Re: [fpc-devel] Question on updating FPC packages

2019-10-29 Thread Michael Van Canneyt



On Tue, 29 Oct 2019, J. Gareth Moreton wrote:

Please note that only Marco's e-mails are making the list.  I don't see 
Michael's responses.


That's probably because I am not responding ;-)

Michael.___
fpc-devel maillist  -  fpc-devel@lists.freepascal.org
https://lists.freepascal.org/cgi-bin/mailman/listinfo/fpc-devel


Re: [fpc-devel] Question on updating FPC packages

2019-10-29 Thread J. Gareth Moreton
Please note that only Marco's e-mails are making the list.  I don't see 
Michael's responses.


Gareth aka. Kit

On 29/10/2019 13:41, Marco van de Voort wrote:


Op 2019-10-27 om 10:27 schreef Michael Van Canneyt:



Absolutely.

Personally, I don't have any concern for performance in this sense. 
Almost zero.
I invariably favour code simplicity over performance, for sake of 
maintenance.


But there is another kick-in-the-open-door statement about 
performance: That the most performance is gained in a relative small 
part of the code.


To tackle that you need tools to force the compiler to behave a 
certain way that might not (yet?) be doable on the compiler side. IMHO 
it is unfair to deem this all microoptimization just because it 
doesn't hurt you.




For good reason: for the kind of code which I create daily, the kind of
micro-optimizations that you seem to refer to, are utterly 
insignificant,
and I expect the compiler to handle them. If it currently does not, 
then I

think the compiler, rather than the code, must be improved.

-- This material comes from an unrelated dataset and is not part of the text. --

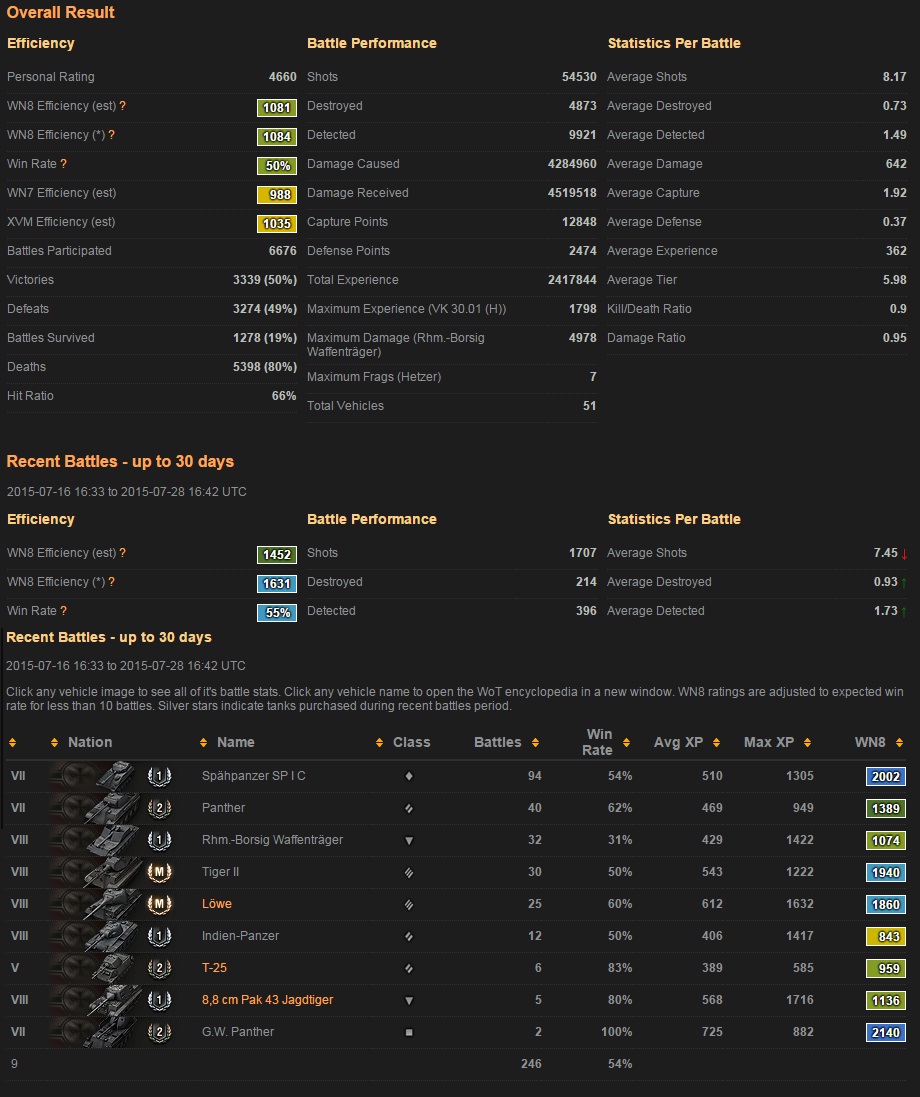The height and width of the screenshot is (1097, 920).
Task: Click G.W. Panther artillery class icon
Action: 409,1032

Just the vectorizing will probably more than double the performance. 
Just look at the asm that I posted and imagine reducing it to one 
instruction.


And while set FFT unit is not yet a performance bottle neck  for us 
now, it has been marked as a relative large factor of the measurement 
time. (iirc it is about 1ms for a 400 sample array on somewhat older 
hardware)


And what is exactly needed might change at any given moment. If a new 
camera comes out, if processing can keep up you can process more 
samples which in turn reduces errors and improves the measurement 
nearly automatically


Doing the same purely algorithmically usually means  weeks-months of 
hard maths trying to improve signal quality, and after that validating 
that for umpteen products and customers etc etc. Believe me, 
"Microoptimization" then sounds very tempting.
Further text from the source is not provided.